Moderation Actions

LAST EDIT May 08 2024

Stream AutoMod introduces the possibility to implement behavioural nudges that can correct user behaviour. If a message is classified as harmful by our AI model, the end user is informed and is given the possibility to edit it before it is sent to others in the channel. This reduces the number of harms originating from good actors in chat because it gives the users possibility to remove the harm before it reaches other people. It also makes it harder for bad actors to send harmful messages. Finally, it reduces the workload for moderators, as a significant portion of harmful messages will be corrected by the sending users themselves.

Below is a list of actions that are configurable from the AutoMod dashboard.

Configurable actions

Copied!

We can assign an action to each harm engine to be performed when a harmful message is detected.

  • None The harm engine is disabled and no message will be checked.

    None: Engine not active flow

  • Infinite Bounce When a user sends a harmful message, they are asked to rephrase it until the message is clear.

    Infinite Bounce flow
    Infinite Bounce

    Infinite Bounce can be used to provide a prompt on the front-end to the sending user each time they attempt to send an offending message.

  • Flag When a user sends a harmful message, it is sent to the channel and flagged in the moderation dashboard.

    Flagging flow
    Flag

    Flag can be used when you do not want to inform the user that their message has been detected, or when you do not want to disrupt the user flow at all.

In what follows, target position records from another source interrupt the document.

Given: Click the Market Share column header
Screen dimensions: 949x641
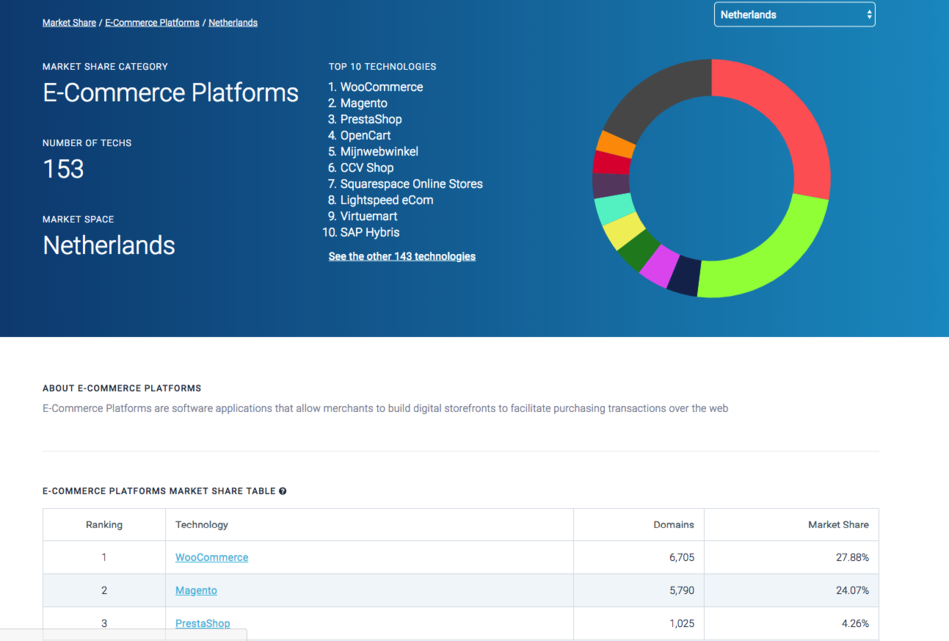Looking at the screenshot, I should tap(838, 524).
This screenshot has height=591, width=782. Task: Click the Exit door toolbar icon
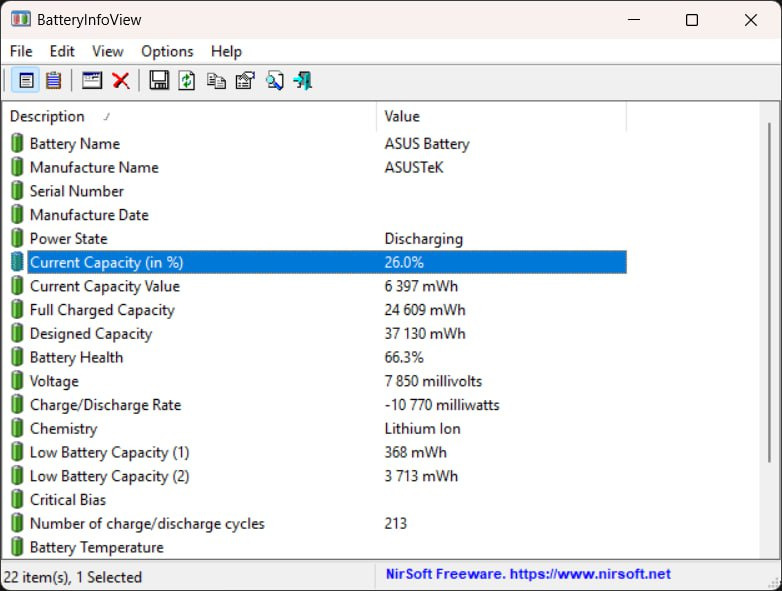[x=303, y=81]
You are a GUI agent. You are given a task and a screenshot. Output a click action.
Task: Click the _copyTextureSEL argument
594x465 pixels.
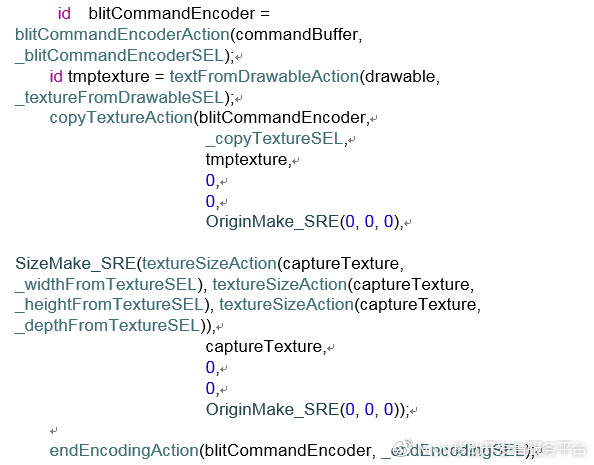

  • Block When a user sends a harmful message, it is blocked and not shown in the channel. It will be shown in the moderation dashboard.

    Blocking flow
    Block

    Block can be used when you want to prevent the sending of a message entirely, in a way that is visible to the sending user. This can also be exposed to other users in the channel.

  • Bounce then flag When a user sends a harmful message, they are asked to rephrase it. If the message is still detected as harmful, then it is sent and flagged in the moderation dashboard.

    Bounce then Flag flow
    Bounce then Flag

    Bounce then flag can be used to implement behavioural nudges, encouraging users to reconsider their message before it is sent to other users.

  • Bounce then block When a user sends a harmful message, they are asked to rephrase it. If the message is still detected as harmful, then it is blocked and no more edit is allowed.

    Bounce then Block flow
    Bounce then Block

Bounce then block can be used as a more forceful form of Bounce then flag, preserving the message in the ‘blocked messages’ view in the moderation dashboard for review, but not sending it to the other users in the channel.

Details

Copied!

Flag

Copied!

This is the less intrusive way to provide moderation. If the message is considered harmful, the response from Chat API does not trigger any error. The message is shown to other users and stored in the database. It will be shown in the dashboard message inbox for the moderator to review

Flagged message is sent as usual
Flagged message is sent as usual

Block

Copied!

This is the stricter way to provide moderation. If the message is considered harmful, the response from Chat API will trigger an error. The message is shown to other users and stored in the database. It will be shown in the dashboard message inbox for the moderator to review

Bounce

Copied!

When a user sends a message and our AI models consider it harmful, it is bounced back to the user. When a user sends a message and it is considered harmful, Chat API returns a message with type=error with moderation details on what model triggered the harm.

The message is bounced back. The user is informed that they violated the platform guidelines and, if frontend SDKs are present, is invited to rephrase what they just wrote. The user can decide to delete it, send it anyway or modify it. These options can be changed in implementation in your client app. Without frontend SDKs, the user sees the message as blocked with some information on why it was blocked. Until the user takes action, the message is not stored on Stream’s servers and it is not shown in the dashboard.

Message shown without SDK
Message shown without SDK

Message shown with React SDK
Message shown with React SDK

The options are as follows:

  1. delete: the message disappears from the chat (does not give a new API response)

  2. modify: a new message will be sent for evaluation and will be bounced again if it's still harmful

  3. send anyway: if the message text does not change, it will:

    1. Only bounce: be bounced back again

    2. Bounce then flag: be flagged. If the same user tries to send the same message in the channel within a short time, it will be flagged again.

    3. Bounce then block: be blocked, not allowing to edit anymore. If the same user tries to send the same message in the channel within a short time, it will be blocked again.

Sequence diagram for flag and block:

Note: The delete/edit message does not give any new API response. The first removes the message from the message list for the sending user, and the second sends a new message.